In a previous article titled “NCAA Transfer Guidelines Look a Lot Like Non-Compete: Another Example of How Student-Athletes are Treated as Employees” I discuss the arcane NCAA transfer guidelines and conclude that the NCAA continues to assert that student-athletes are not employees, however, their rules suggest otherwise. The newest “tightening” of transfer guidelines looks just like a non-compete, which typically is used to restrict an employee’s freedom.
This isn’t the first time one of our authors has discussed the transfer guidelines. In his extensive analysis of the Year in Residence Rule, UB Law Alum Joseph Schafer notes:
“[T]he Year in Residence Rule functions to prevent the small percentage of Division I athletes who are NBA and NFL prospects from shopping teams to increase their draft stock. Yet only 1.1% of 18,684 men’s basketball players and 1.5% of 73,660 football players go on to compete professionally. Unfortunately, the remaining 98% of Division I football and basketball players are forced to abide by the same rules as the few who would go on to a professional career. So, for instance, if a student-athlete transfers to a new school to pursue a major her previous school did not offer, she must sit out one year. If a student-athlete transfers due to a coaching change, where the new head coach chooses not to renew his scholarship, he will also be held from competition for one year. Finally, if a student-athlete transfers because he has been verbally or physically abused by a coach, he will also be forced to sit out a year.” Joseph W. Schafer, NCAA Division I Transfers “are now basically screwed”: The Battle Against the NCAA’s Year in Residence Rule in the Seventh Circuit, 66 Buff. L. Rev. 481 (2018).

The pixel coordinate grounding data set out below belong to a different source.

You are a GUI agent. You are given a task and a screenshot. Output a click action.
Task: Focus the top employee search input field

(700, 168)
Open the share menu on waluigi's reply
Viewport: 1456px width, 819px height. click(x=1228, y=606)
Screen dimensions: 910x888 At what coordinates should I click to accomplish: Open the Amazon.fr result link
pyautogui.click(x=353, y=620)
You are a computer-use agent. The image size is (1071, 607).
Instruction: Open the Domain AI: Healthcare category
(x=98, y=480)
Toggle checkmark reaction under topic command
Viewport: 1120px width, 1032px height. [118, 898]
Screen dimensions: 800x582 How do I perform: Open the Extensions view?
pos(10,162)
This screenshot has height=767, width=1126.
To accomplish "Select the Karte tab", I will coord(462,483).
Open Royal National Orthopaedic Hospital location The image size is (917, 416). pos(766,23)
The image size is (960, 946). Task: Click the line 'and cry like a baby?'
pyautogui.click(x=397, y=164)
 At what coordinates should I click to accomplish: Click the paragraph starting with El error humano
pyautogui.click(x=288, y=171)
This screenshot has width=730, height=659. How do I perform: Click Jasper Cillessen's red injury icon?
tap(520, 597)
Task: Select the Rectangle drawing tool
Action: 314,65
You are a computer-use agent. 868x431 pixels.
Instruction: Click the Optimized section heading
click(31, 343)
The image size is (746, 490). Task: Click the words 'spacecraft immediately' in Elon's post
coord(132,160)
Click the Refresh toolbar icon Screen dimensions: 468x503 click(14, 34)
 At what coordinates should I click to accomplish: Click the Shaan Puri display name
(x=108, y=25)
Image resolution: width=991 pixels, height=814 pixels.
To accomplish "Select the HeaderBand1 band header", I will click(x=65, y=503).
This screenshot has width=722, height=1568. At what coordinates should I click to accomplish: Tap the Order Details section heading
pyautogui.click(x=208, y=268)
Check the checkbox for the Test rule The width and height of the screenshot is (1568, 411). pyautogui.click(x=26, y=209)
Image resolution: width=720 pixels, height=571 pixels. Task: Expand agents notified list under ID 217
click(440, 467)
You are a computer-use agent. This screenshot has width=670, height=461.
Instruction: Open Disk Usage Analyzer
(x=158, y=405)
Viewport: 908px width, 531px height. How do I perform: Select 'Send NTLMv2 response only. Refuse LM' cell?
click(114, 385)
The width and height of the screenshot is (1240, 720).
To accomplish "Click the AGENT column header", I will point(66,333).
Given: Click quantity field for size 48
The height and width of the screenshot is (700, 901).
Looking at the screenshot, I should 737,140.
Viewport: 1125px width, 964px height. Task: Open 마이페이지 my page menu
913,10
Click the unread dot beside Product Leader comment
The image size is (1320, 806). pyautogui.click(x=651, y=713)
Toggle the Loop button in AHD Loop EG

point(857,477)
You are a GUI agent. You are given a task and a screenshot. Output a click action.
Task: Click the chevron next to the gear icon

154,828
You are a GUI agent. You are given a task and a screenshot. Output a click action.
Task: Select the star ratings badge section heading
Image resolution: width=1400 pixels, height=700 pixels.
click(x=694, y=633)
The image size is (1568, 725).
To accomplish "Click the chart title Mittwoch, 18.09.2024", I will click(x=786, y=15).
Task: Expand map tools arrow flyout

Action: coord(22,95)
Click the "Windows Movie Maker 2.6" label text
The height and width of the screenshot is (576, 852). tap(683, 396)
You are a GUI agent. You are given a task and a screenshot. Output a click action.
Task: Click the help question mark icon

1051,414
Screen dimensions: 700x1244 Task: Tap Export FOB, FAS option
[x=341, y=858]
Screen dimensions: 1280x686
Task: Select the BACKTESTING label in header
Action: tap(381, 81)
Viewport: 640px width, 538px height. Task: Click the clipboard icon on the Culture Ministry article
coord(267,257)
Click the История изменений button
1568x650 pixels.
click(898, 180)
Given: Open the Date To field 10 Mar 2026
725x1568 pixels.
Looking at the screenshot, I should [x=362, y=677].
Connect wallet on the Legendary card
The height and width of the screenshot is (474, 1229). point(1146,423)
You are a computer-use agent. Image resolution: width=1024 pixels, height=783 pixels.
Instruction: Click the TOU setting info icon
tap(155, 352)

2019 saw many new arguments for why the NCAA should change transfer years and although changes have not been officially proposed, the momentum continued this past week when a second Power 5 conference joined the fight to overthrow the current transfer system. The Big Ten was the first conference to support the one-transfer opportunity with the Atlantic Coast Conference joining them this past week. The ACC stated: “During the league’s annual winter meetings the ACC discussed the transfer environment and unanimously concluded that as a matter of principle we support a one-time transfer opportunity for all student-athletes regardless of sport. As a conference, we look forward to continuing the discussion nationally.”
Currently, under the Year in Residence Rule Division I student-athletes who choose to transfer from one institution to another must sit out for an entire year before they are eligible to play. Does this sound like an anti-trust issue? It should. However, the Supreme Court has sided with the NCAA on more than one occasion to “preserve amateurism.” Although the Sherman Act applies to the NCAA, most of its rules are justified because they foster competition among its institutions.
The new proposal would allow Division I student-athletes in all sports to transfer and compete immediately if it is the student-athlete’s first time to transfer and if they meet academic and disciplinary requirements. On the surface it may look like a revolutionary change for the NCAA, but in reality it is more than fair (probably too favorable to the NCAA).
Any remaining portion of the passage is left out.